Cabut Gugatan UU Kalsel di MK, Walikota Ibnu Sina dan Ketua DPRD Banjarmasin Harry Wijaya Dikritik
PENCABUTAN gugatan judicial review (uji materil dan formil) UU Provinsi Kalimantan Selatan Nomor 8 Tahun 2022 oleh Walikota Ibnu Sina bersama Ketua DPRD Kota Banjarmasin, Harry Wijaya dinilai sebagai bentuk ‘kalah sebelum bertanding’.
“TERLIHAT jelas, Walikota Ibnu Sina bersama Ketua DPRD Kota Banjarmasin Harry Wijaya ini terkesan kuat mengabaikan aspirasi warga kota.

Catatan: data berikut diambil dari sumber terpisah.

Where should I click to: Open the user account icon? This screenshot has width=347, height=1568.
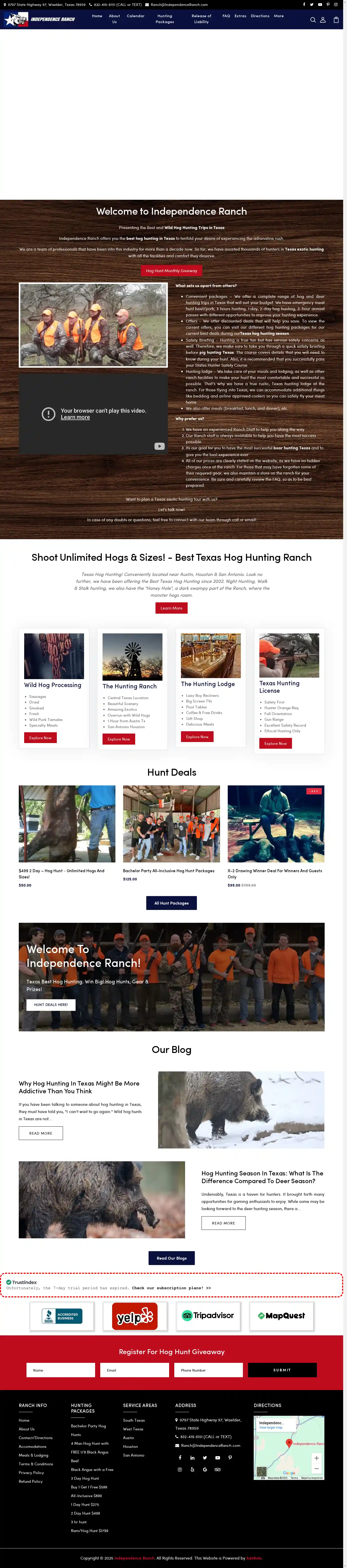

Apalagi, keputusan menggugat pemindahan ibukota Provinsi Kalsel dari Banjarmasin ke Banjarbaru itu diambil lewat rapat paripurna. Patut diingat, DPRD adalah representasi perwakilan rakyat di parlemen, maka keputusan pencabutan harusnya lewat rapat paripurna pula,” papar pengamat kebijakan publik dan politik FISIP Uniska MAB, Dr Muhammad Uhaib As’ad kepada jejakrekam.com, Sabtu (1/10/2022).
Berdasar catatan Uhaib, keputusan untuk menggugat UU Nomor 8/2022 itu diambil secara bulat oleh 8 fraksi di DPRD Kota Banjarmasin. Yakni, Fraksi Golkar, Gerindra, PAN, PDI Perjuangan, PKS, PKB, Demokrat dan Fraksi Bintang Restorasi Pembangunan (gabungan PPP, NasDem dan PBB) di DPRD Kota Banjarmasin pada Kamis (24/3/2022) lalu.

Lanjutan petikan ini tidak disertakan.